#### Work to complete
Restate, exactly as written, the entries below from the line that holds "Task: Click the Vue logo on the app.vue tab" through the line that holds "Open Editor de Configuração icon". Pictures are not part of the copy.

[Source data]
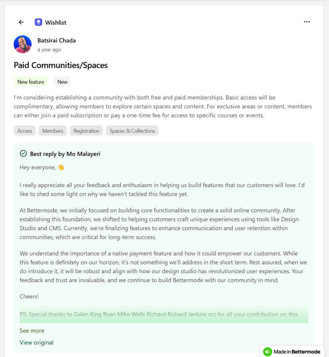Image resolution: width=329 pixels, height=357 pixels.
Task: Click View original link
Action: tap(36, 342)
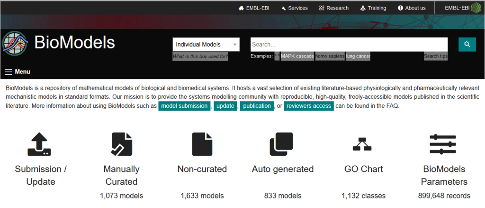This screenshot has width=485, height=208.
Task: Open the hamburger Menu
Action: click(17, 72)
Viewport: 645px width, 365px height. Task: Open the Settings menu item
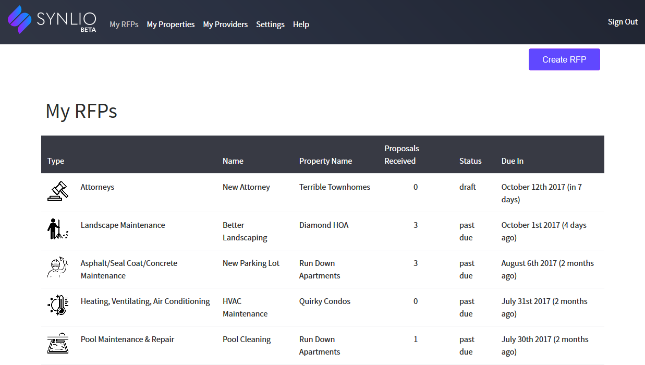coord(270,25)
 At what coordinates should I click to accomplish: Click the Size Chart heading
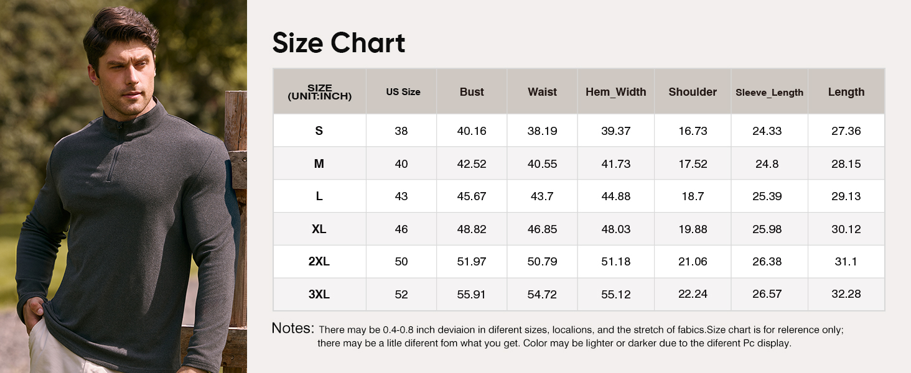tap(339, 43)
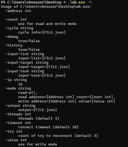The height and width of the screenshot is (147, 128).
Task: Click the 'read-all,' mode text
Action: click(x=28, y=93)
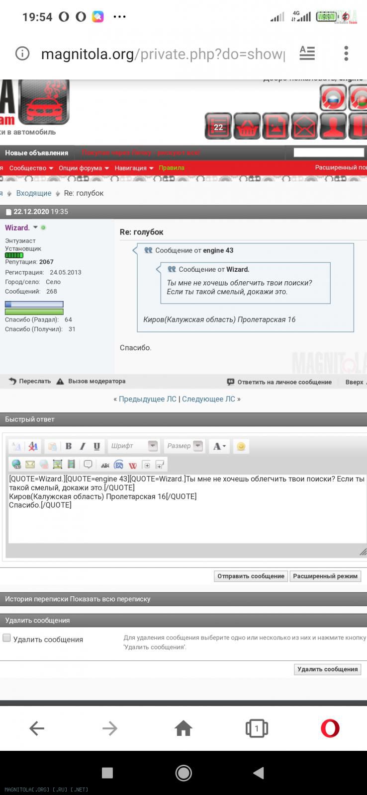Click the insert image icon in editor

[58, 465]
--
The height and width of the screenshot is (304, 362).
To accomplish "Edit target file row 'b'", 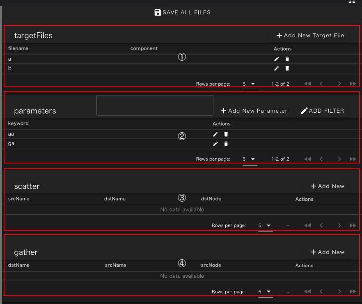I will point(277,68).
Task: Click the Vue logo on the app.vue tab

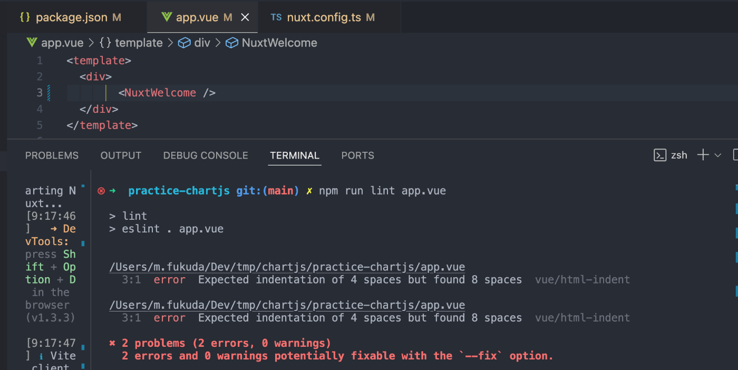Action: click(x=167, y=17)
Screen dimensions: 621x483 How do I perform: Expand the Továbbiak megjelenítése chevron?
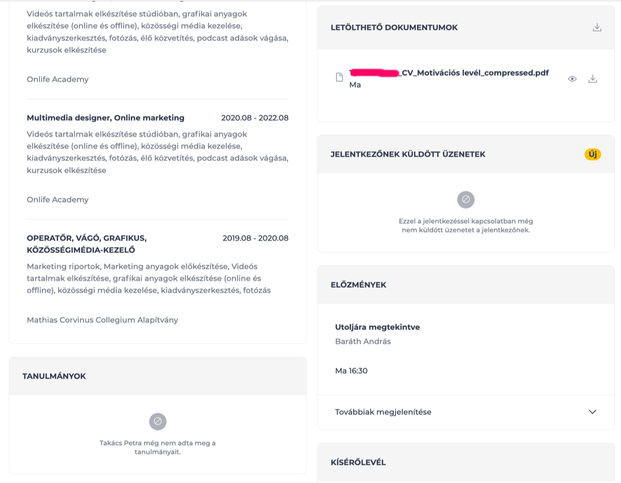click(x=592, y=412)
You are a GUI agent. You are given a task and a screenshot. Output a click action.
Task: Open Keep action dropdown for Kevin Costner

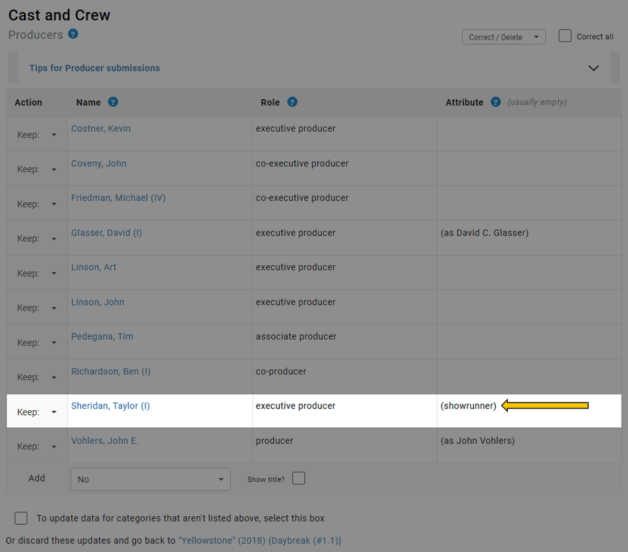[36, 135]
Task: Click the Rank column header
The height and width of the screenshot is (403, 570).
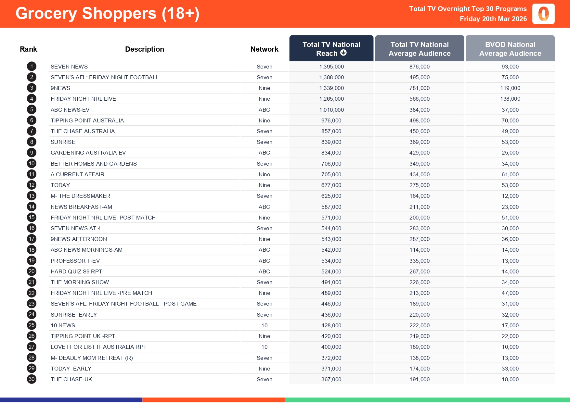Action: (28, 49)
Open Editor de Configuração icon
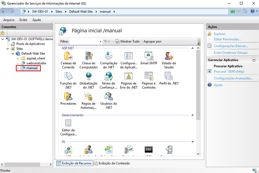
==
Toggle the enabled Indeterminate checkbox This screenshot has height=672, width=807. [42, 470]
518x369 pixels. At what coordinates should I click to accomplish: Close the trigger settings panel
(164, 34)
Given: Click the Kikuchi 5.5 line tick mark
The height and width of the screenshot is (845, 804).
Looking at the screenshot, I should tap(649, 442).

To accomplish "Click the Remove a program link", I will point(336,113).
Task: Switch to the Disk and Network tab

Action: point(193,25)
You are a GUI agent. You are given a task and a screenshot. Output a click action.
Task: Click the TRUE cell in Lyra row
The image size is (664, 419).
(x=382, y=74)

#### Expected output
Task: Click the Vue logo on the app.vue tab

Action: click(x=167, y=17)
Screen dimensions: 621x483 How do I perform: Expand the Továbbiak megjelenítése chevron?
click(x=592, y=412)
You are a GUI agent. You are given a task and a screenshot. Output a click action.
Task: Open Keep action dropdown for Kevin Costner

[36, 135]
Task: Click the Rank column header
The height and width of the screenshot is (403, 570).
Action: (28, 49)
Open Editor de Configuração icon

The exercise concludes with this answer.